I have also been told that sometimes they place LPN's in their 6-bed ICU. Granted, the LPN's are good and knowledgeable, from what I hear, but still... ???

My concern is: sometimes they have patients back there on ventilators. I was told that "You just call the house supervisor or respiratory if you get in a bind." What??!?? I take pride in my job and I don't want to work in an area that puts my lic. at risk.
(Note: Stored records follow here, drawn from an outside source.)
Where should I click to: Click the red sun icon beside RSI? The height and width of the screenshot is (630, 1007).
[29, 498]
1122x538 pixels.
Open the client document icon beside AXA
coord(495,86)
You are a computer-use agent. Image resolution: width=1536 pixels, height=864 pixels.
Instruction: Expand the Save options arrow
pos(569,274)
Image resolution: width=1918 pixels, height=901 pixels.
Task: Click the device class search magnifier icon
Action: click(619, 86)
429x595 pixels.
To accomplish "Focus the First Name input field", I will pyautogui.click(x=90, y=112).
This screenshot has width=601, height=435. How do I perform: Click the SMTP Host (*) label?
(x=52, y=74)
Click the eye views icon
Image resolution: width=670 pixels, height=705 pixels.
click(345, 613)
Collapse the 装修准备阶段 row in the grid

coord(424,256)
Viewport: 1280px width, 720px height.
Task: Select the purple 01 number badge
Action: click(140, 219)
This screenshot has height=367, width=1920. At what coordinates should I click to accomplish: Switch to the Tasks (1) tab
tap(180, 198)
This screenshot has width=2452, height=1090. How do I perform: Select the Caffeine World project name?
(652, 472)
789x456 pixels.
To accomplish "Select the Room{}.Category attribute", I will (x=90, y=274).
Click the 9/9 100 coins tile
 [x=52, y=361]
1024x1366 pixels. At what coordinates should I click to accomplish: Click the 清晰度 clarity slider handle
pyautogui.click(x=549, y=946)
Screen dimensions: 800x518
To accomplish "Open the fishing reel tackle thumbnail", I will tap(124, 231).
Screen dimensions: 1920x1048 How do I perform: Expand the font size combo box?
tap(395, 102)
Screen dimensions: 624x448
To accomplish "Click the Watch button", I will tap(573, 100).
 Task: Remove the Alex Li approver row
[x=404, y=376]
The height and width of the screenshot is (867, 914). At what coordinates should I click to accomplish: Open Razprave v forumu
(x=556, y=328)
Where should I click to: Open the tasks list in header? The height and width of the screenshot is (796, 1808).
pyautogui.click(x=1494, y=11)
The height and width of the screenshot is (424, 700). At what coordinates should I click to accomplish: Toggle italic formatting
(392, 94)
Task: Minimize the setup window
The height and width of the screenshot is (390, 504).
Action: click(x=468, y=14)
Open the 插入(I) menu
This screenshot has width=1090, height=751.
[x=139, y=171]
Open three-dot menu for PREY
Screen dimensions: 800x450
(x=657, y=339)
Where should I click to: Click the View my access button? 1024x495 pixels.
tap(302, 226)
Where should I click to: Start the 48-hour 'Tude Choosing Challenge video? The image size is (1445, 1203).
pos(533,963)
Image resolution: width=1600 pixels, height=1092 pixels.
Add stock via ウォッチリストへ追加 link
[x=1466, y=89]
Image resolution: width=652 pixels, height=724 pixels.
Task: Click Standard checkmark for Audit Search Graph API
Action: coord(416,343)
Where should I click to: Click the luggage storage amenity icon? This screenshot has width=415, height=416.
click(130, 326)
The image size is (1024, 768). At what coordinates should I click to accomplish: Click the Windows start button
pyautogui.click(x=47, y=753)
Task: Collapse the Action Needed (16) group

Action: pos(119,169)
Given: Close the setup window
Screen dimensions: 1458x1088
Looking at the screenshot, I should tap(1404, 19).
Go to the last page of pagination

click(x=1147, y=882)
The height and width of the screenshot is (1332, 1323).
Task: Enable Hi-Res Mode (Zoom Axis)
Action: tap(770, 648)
No one will protect my lic. but ME!! I need advice on this please!!!

thanks!

@Roser13.... Ummmmm... NO!!!! ;0)

It has been clarified to me that I will be oriented, I do not HAVE TO work in there if I'm not comfy, I will ALWAYS have a back up person, Joint Commision came thru recently and is aware of LPNs working in there as they are experienced and the level of care of these ICU patients is NOT like that of a non-LTAC ICU: real big hospital. I am feeling less stressed. Respiratory therapy at this LTAC is amazing, as are the supervisors and other trained ICU staff, I'm told. So... There ya go. ;0)

Years ago, I was floated to ICU on FIRST day as an LPN! With no orientation, and was not even checked off to give meds yet! :eek::eek::eek: Ask to be orientated to the unit ahead of time, only accept pts you are comfortable with.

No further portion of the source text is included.